The 5% decrease in Medicare spending among dual-eligibles came mostly through fewer acute care hospitalizations, procedures, and home health care services, the researchers wrote. Since the savings were similar across diagnosis groups, the researchers suggested that the savings were likely due to better overall care management, rather than disease-specific interventions.

The results highlight the "potential benefits of the ACO model for patients with serious or complex illness, a group for whom improved quality and coordination is especially important," the researchers wrote.

The PGPD practices also had lower 30-day hospital readmission rates on average for medical reasons and lower readmissions for both medical and surgical admissions among dual-eligible beneficiaries, according to the study.

The researchers also found significant variation in how each PGPD site performed, which also could hold clues for future ACO success.

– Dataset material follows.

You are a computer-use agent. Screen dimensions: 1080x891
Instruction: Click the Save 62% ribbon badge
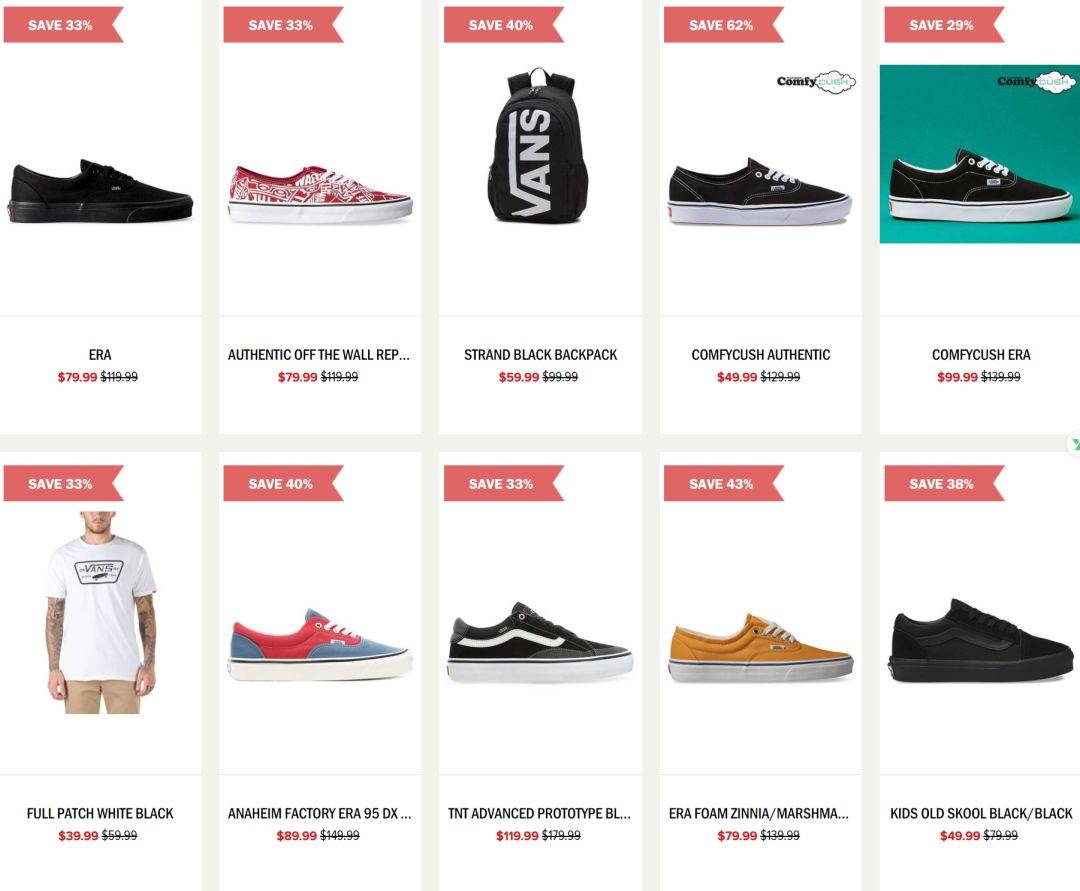723,25
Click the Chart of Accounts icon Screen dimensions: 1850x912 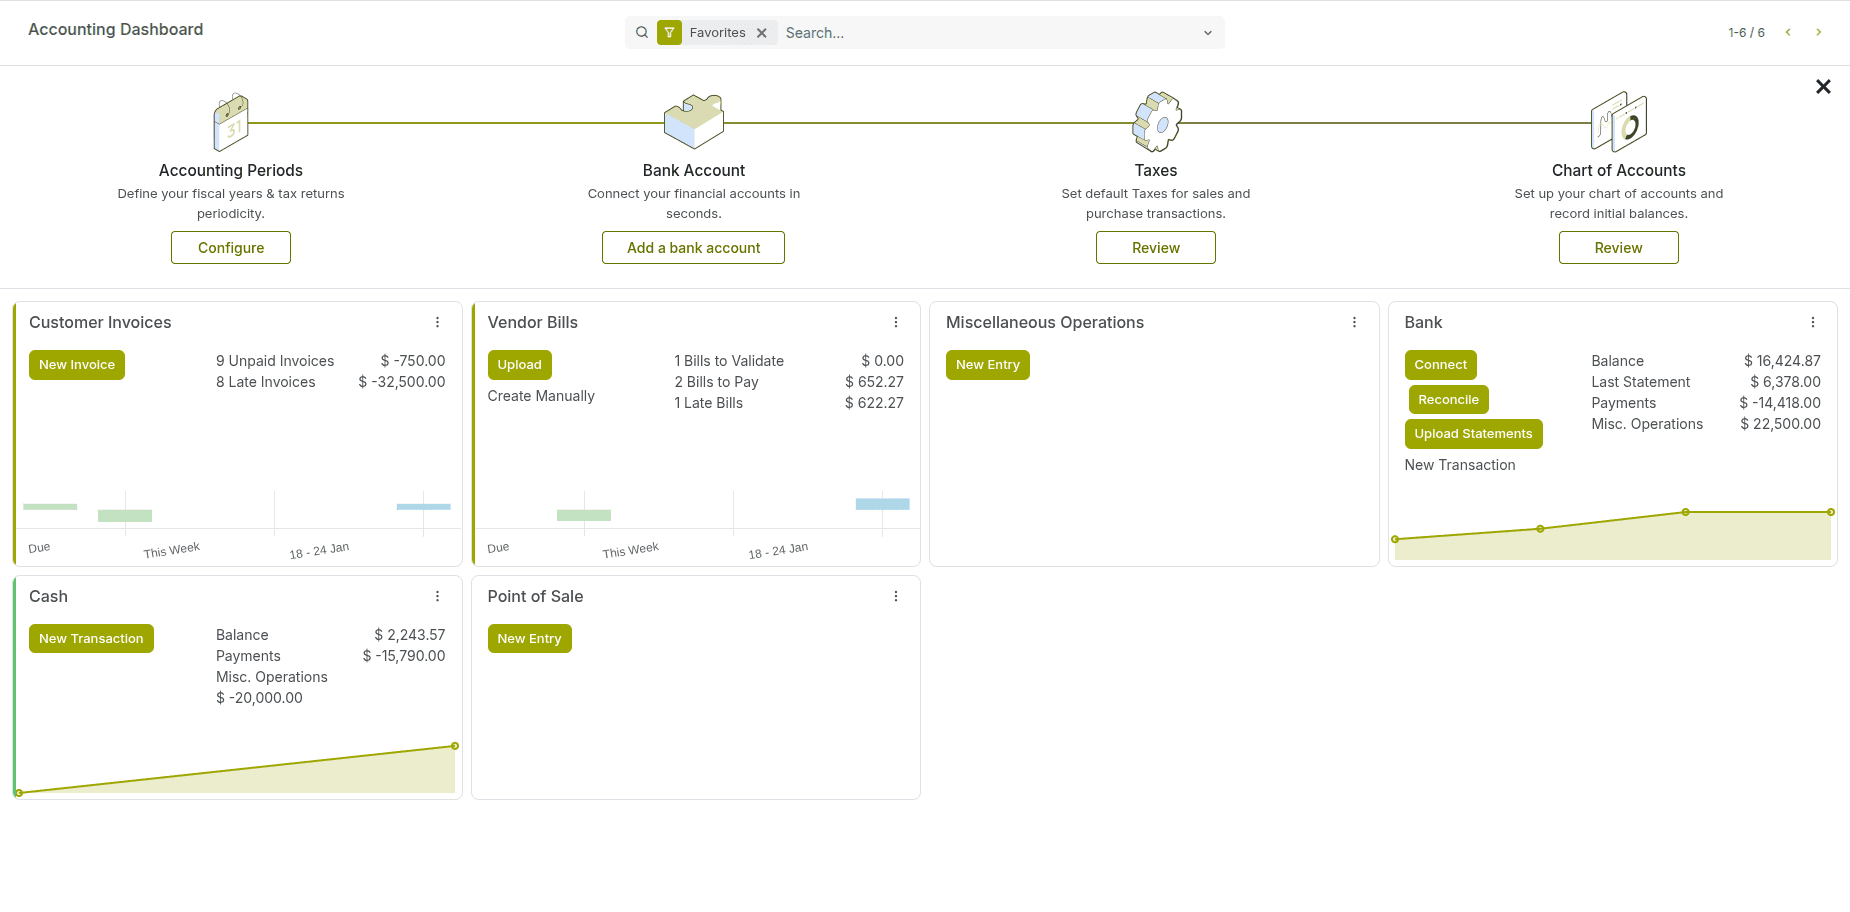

For instance, some sites were able to achieve large spending reductions, while others saw their costs increase compared to local control practices. The researchers speculated that the size of the institution could play a role, with larger systems having the advantage because they already had health information technology systems in place and generally had more resources to invest in improvements in care.

"The remarkable degree of heterogeneity across participating sites underscores the importance of timely evaluation of current payment reforms and a better understanding of the institutional factors that lead to either success or failure in effecting changes in health care practices," the researchers wrote.

The research was funded by a grant from the National Institute on Aging, the Dartmouth Atlas Project, and the Commonwealth Fund. The funders had no role in the design and conduct of the study, or approval of the manuscript. The study authors reported having no financial disclosures.